» EXERCISE GOAL
All that belongs in the answer is the lines from the one containing "Task: Click the Cutoff knob" to the end of the listing below, copied exactly, pictures excluded.

» DATA SECTION
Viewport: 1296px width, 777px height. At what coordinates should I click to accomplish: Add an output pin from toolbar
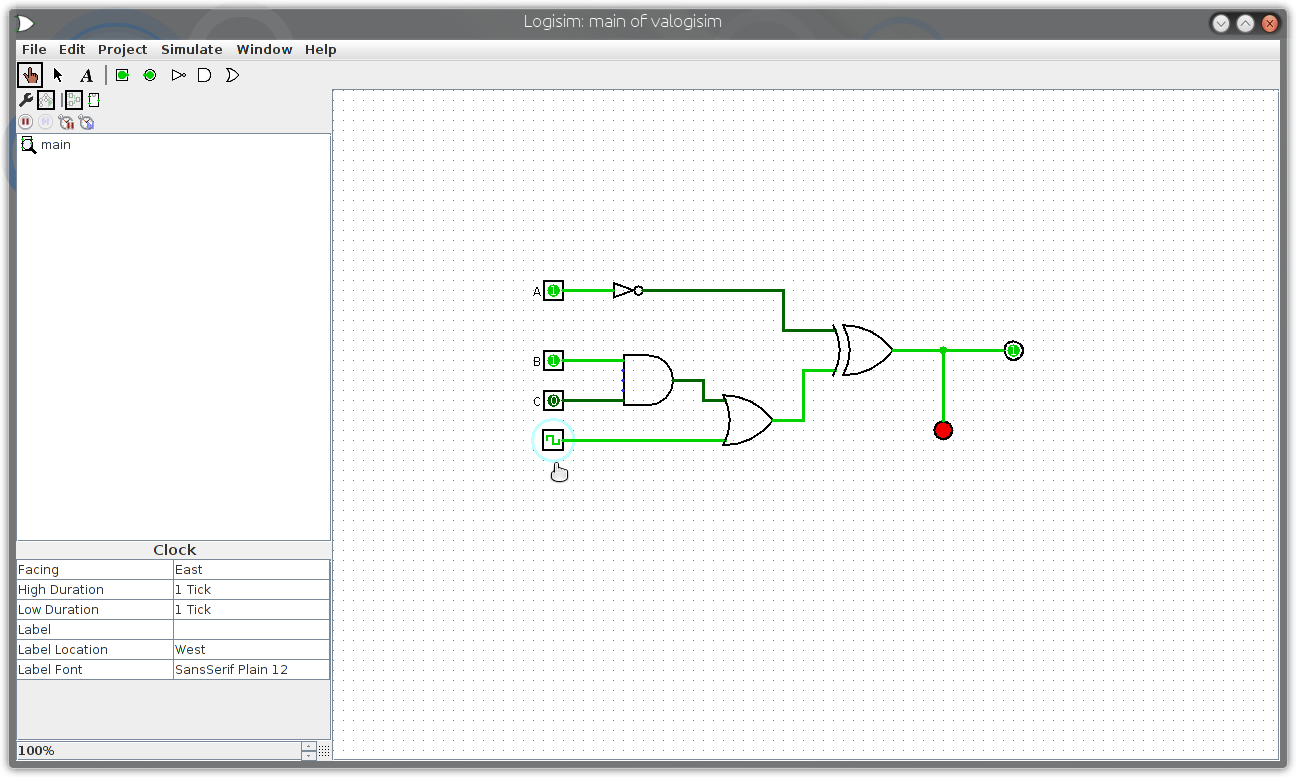click(x=150, y=75)
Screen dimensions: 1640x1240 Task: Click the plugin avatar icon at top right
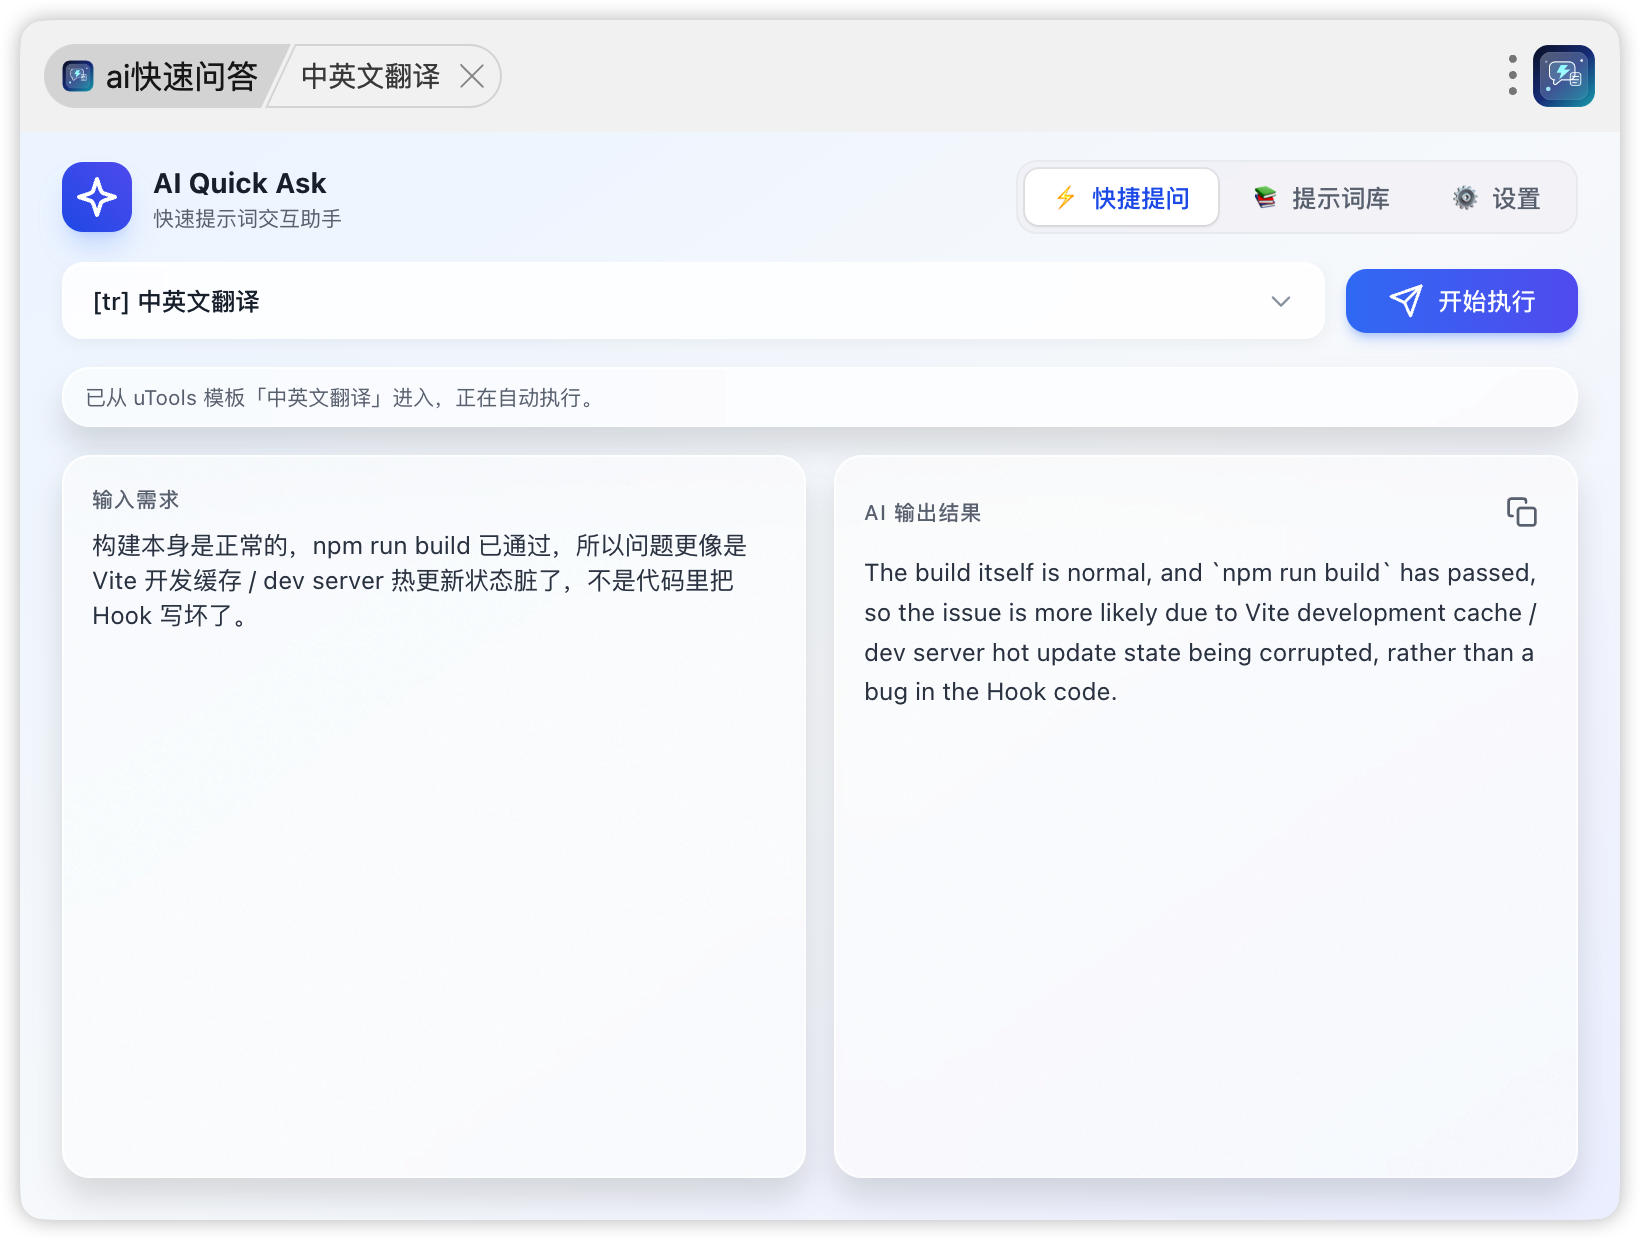pos(1563,76)
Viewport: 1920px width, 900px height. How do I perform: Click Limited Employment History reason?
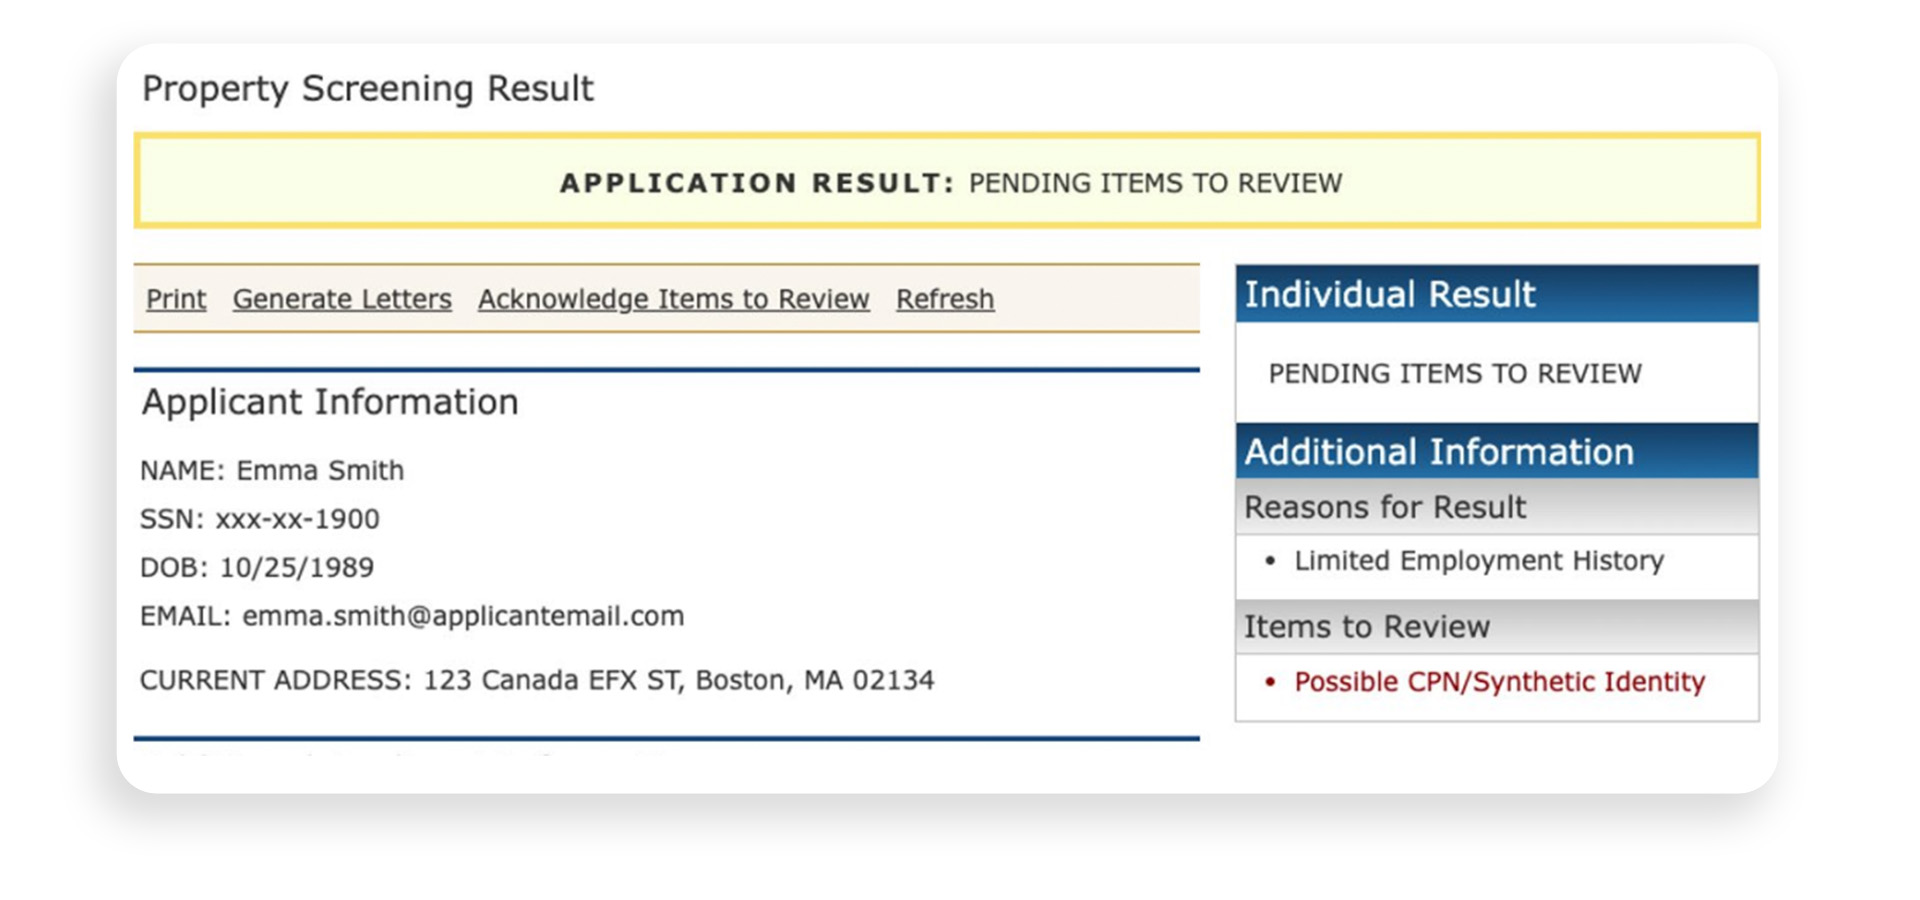1479,561
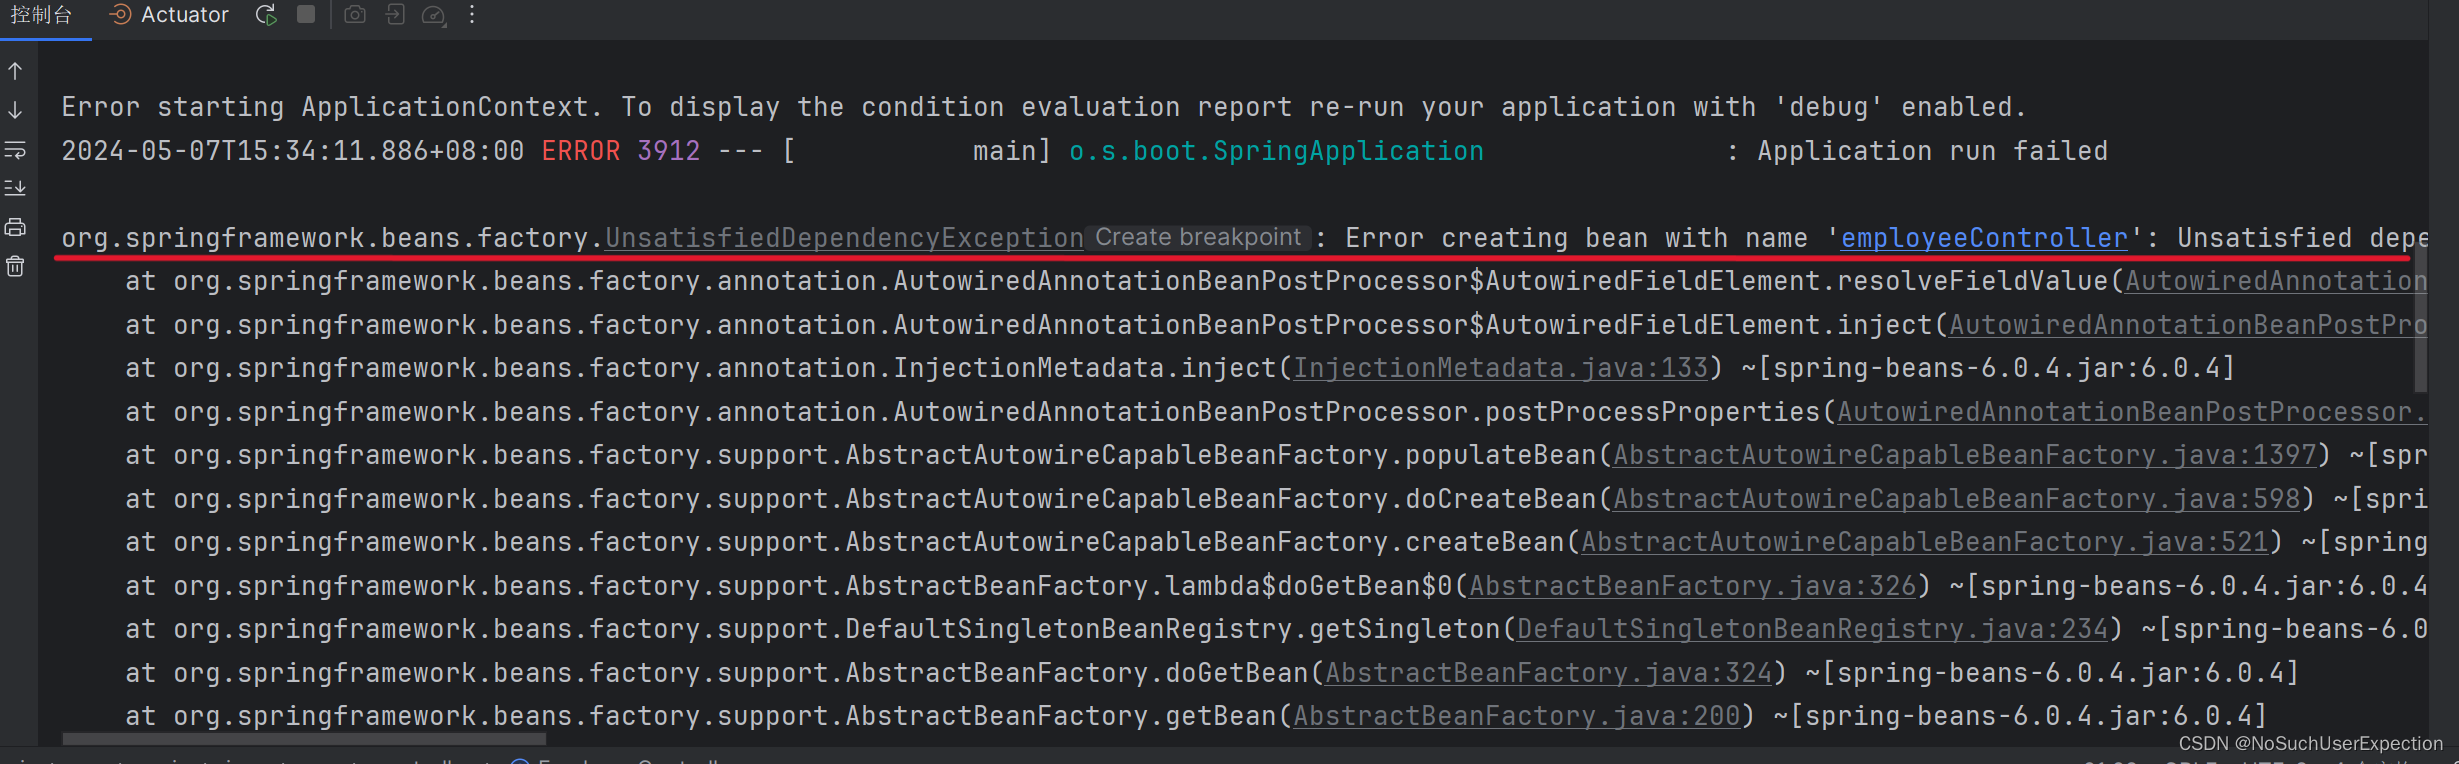The width and height of the screenshot is (2459, 764).
Task: Open the three-dot more options menu
Action: 470,15
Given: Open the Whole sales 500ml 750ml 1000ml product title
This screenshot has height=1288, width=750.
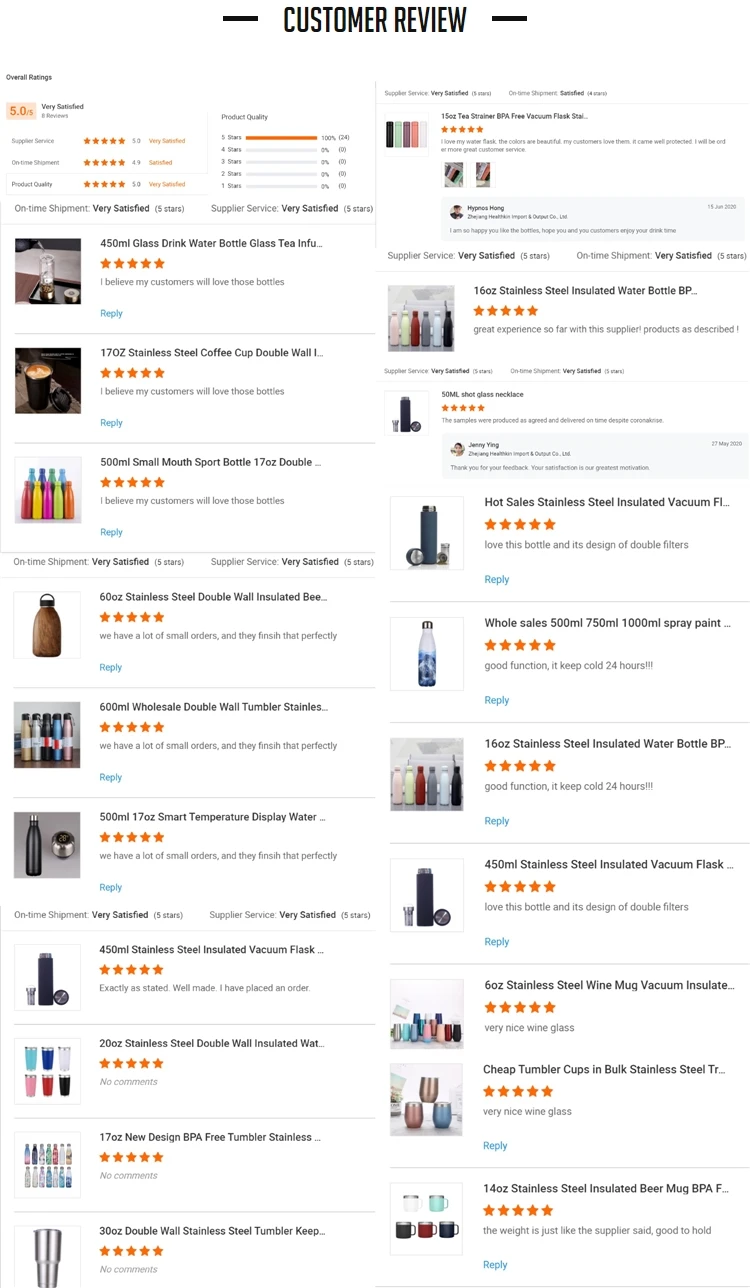Looking at the screenshot, I should [x=607, y=623].
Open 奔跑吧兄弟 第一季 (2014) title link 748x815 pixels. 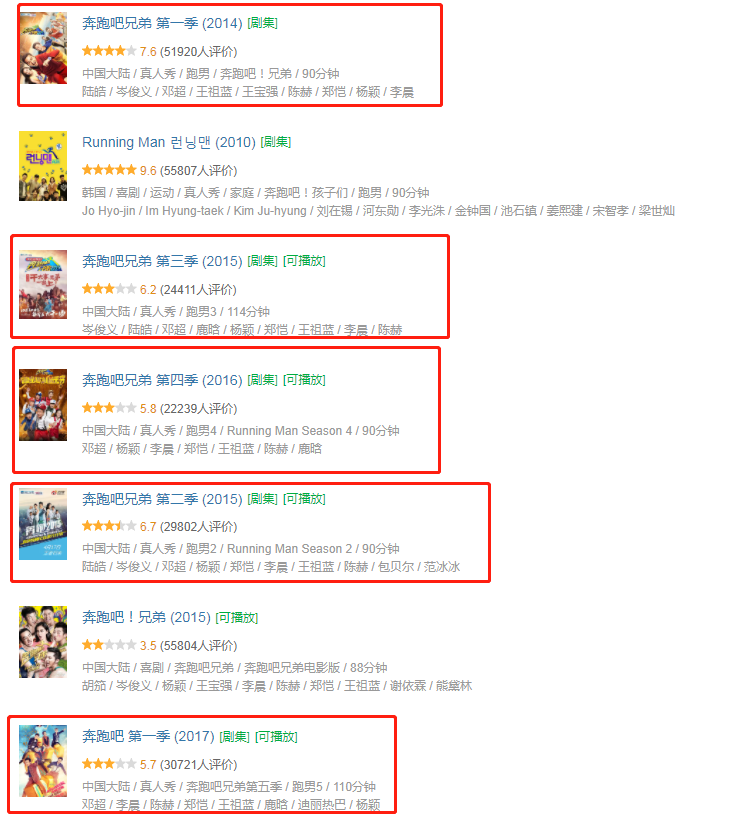point(162,23)
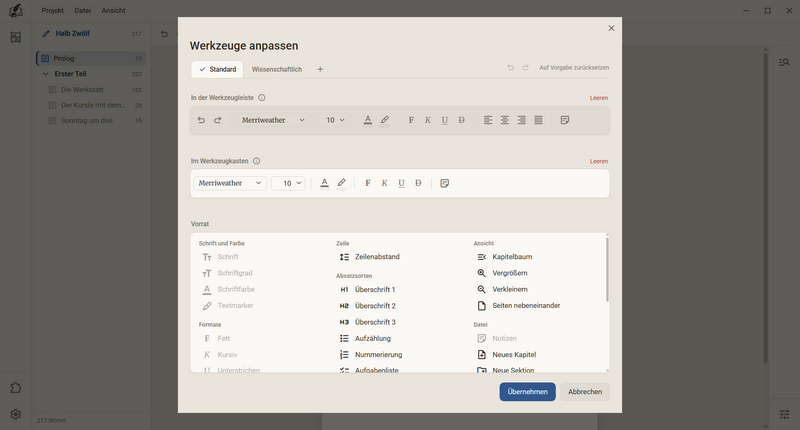Toggle strikethrough in the Werkzeugleiste row
This screenshot has width=800, height=430.
[461, 120]
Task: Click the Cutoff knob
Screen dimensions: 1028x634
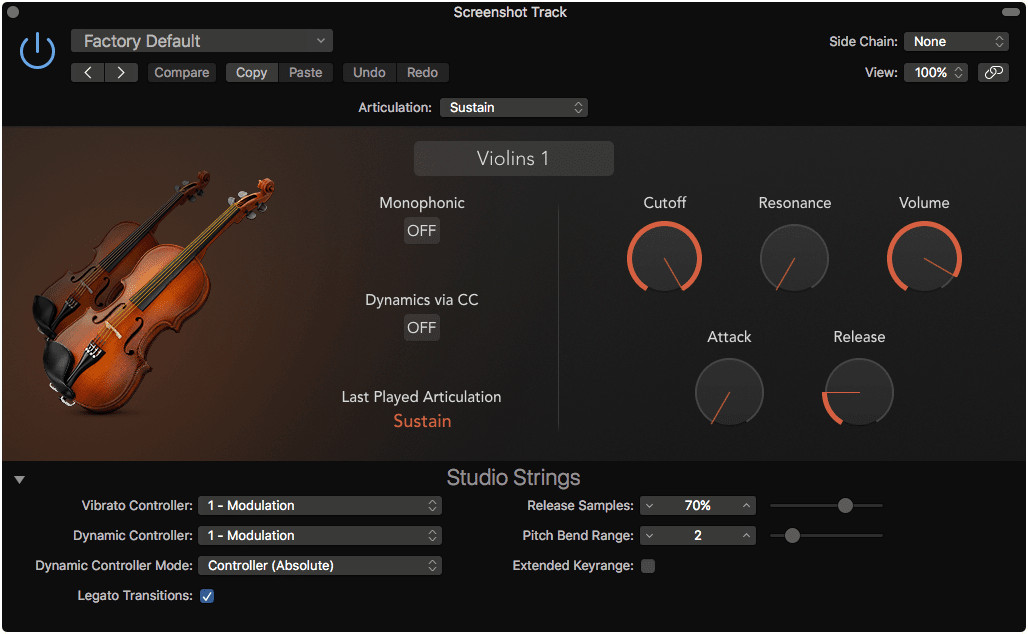Action: point(664,257)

» ANSWER TO THE PROBLEM
Task: Click the Cutoff knob
Screen dimensions: 1028x634
Action: point(664,257)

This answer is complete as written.